**Exercise task**
Please format every line of the rows below as a Markdown table with the columns "No." and "Content", numbering the lines in order and skipping any blank ones.

**Data shown**
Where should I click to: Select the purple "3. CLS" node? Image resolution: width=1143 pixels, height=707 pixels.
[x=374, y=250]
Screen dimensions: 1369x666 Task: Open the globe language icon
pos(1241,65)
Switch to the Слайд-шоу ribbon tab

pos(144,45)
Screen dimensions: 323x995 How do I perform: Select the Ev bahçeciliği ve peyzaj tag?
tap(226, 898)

**Complete answer**
| No. | Content |
|---|---|
| 1 | Where should I click to: Select the purple "3. CLS" node? Image resolution: width=1143 pixels, height=707 pixels. |
| 2 | [x=374, y=250] |
| 3 | Screen dimensions: 1369x666 Task: Open the globe language icon |
| 4 | pos(1241,65) |
| 5 | Switch to the Слайд-шоу ribbon tab |
| 6 | pos(144,45) |
| 7 | Screen dimensions: 323x995 How do I perform: Select the Ev bahçeciliği ve peyzaj tag? |
| 8 | tap(226, 898) |